Actual Knowledge In A Slip And Fall Case May Be Established By Prior Accidents Or Prior ComplaintsNovember 7, 2019 | by Amanda Clark
On October 23, 2019, the Appellate Division in Jacob v. Marlboro Gastroenterology, (A-0031-18T2), an unpublished opinion, reversed the decision of the trial court granting summary judgment as to the negligence of a building owner, holding that the owner was on sufficient notice that a floor was dangerously slippery, but failed to remediate the condition. In addition, the Appellate Division affirmed the decision of the trial court granting summary judgment as to a cleaning company holding that Plaintiff failed to present sufficient evidence of negligence.
In this personal injury case, Plaintiff slipped on a hallway floor while on her way to obtain medicine for a physician. The subject building was owned by Defendant, Marlboro Gastroenterology, PC (hereinafter “Marlboro”). Marlboro leased the space to Plaintiff’s employer. Defendant, Peter Garbera (hereinafter “Garbera”) operated the company responsible for maintenance of the floors.
Plaintiff alleged that the hallway where she slipped and fell had been slicker than usual for several days prior to the subject incident. Plaintiff further alleged that a patient complained to her that she slipped and nearly fell on the floor. Plaintiff allegedly told Sandy O’ Brien, the assistant to Marlboro’s office manager, that the floor was hazardous and may have been over-waxed. O’Brien allegedly told Plaintiff that she would inform her boss, Sarah Weiner (hereinafter “Ms. Weiner”). Thereafter, a physician allegedly complained about the floor which prompted Plaintiff to speak with Ms. Weiner herself. Ms. Weiner allegedly told Plaintiff that she would bring this matter to Garbera’s attention. Thereafter, Plaintiff slipped and struck her shoulder on a scale as she fell to the floor. Both Ms. Weiner and Garbera testified during their depositions that there were no complaints regarding the floor. Garbera additionally testified that his employees did not wax the floors and that he did not keep or maintain records of the persons assigned to clean the floors around the time of Plaintiff’s fall or of the products utilized.
Plaintiff alleged that Garbera and Marlboro negligently created, allowed or maintained a dangerous condition. Defendants moved for summary judgment arguing that Plaintiff failed to establish that there was a dangerous condition. Defendants argued that Plaintiff lacked evidence to prove the floor was over-waxed as well as evidence identifying what made the floor slippery. Defendants further argued that Plaintiff needed an expert to establish that the condition of the floor was hazardous.

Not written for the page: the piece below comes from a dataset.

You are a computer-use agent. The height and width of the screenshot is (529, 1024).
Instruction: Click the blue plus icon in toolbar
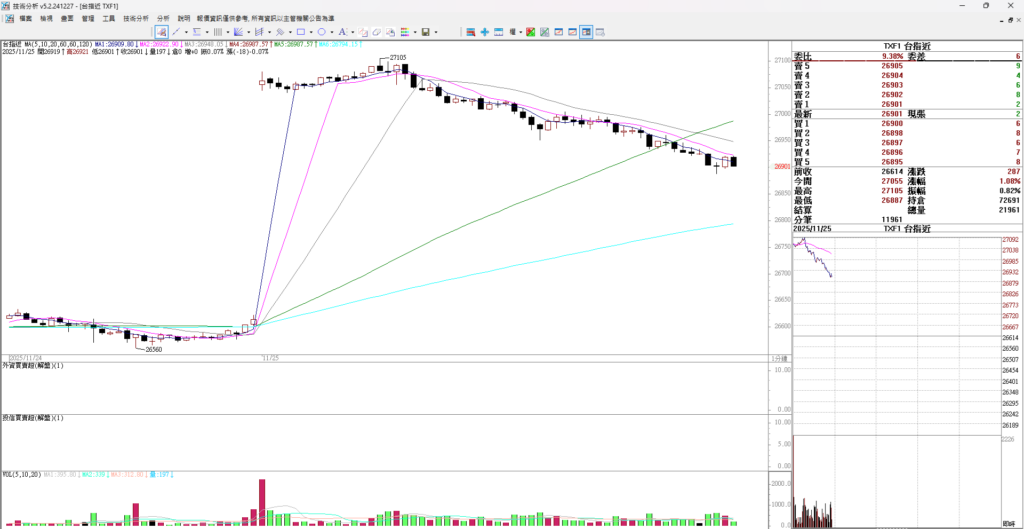tap(484, 32)
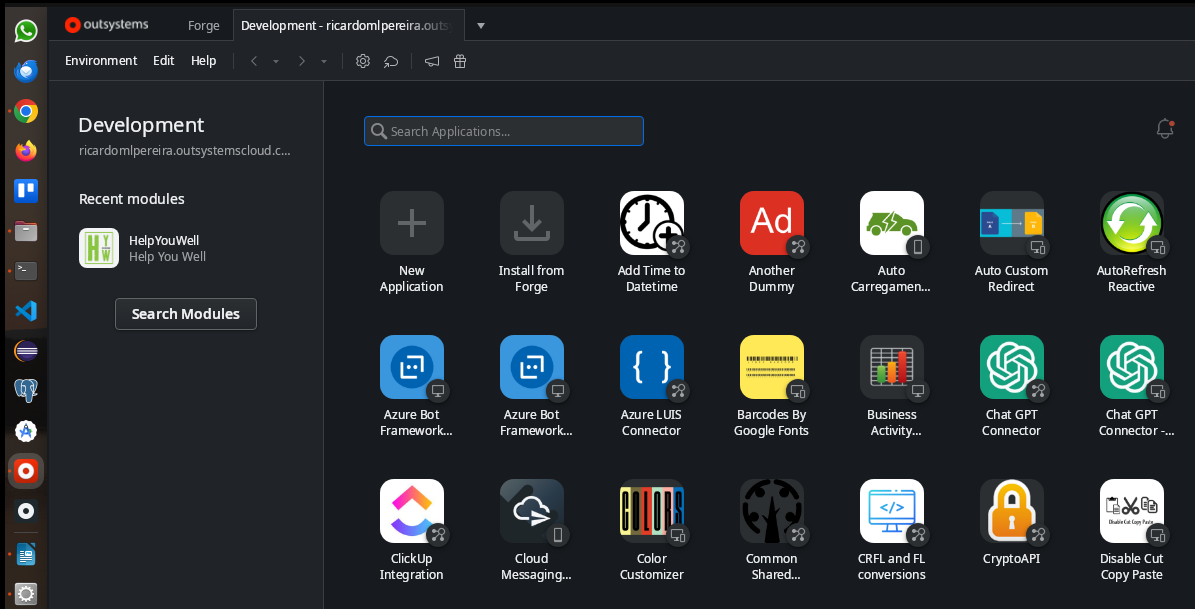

The trial court agreed that Plaintiff failed to present sufficient evidence that the floor was over-waxed, to identify the cause of the hazardous condition and to present an expert to establish a breach of reasonable standards of care in the application of cleaning products. The trial court reasoned that negligence may not be inferred merely from the fact that an accident has occurred. The trial court further held that res ipsa loquitur did not apply. As a result, the trial court granted summary judgment in favor of Garbera and Marlboro.
On appeal, with respect to Garbera, the Appellate Division held that Plaintiff failed to satisfy her burden to prove negligence. Of particular concern to the Court was the lack of evidence that that the floor was indeed over-waxed. The Court noted that Plaintiff did not observe and did not provide any other proof that the floor was waxed. The Court also noted that Plaintiff was required to present proof regarding the origin of the slippery condition in order to hold Garbera liable. The Court reasoned that Plaintiff’s evidence against Garbera was so one-sided that Garbera prevailed as a matter of law. The Court further rejected Plaintiff’s res ipsa loquitur argument concluding that slipping on a floor, alone, does not bespeak negligence. As such, the Appellate Division affirmed the grant of summary judgment as to Garbera.
The Court reached a different conclusion as to Marlboro and held that actual knowledge may be established by prior accidents or prior complaints. The Court reasoned that, after granting Plaintiff all favorable inferences, Marlboro was on notice that the floor was hazardous prior to the subject accident since two people aside from Plaintiff complained that the floor was hazardous and one person almost fell. In addition, the Court concluded that an expert was not required to establish same. Therefore, the Appellate Division concluded that Marlboro was not entitled to summary judgment. As a result, the order dismissing the case as to Marlboro was reversed and the matter was remanded to the trial court.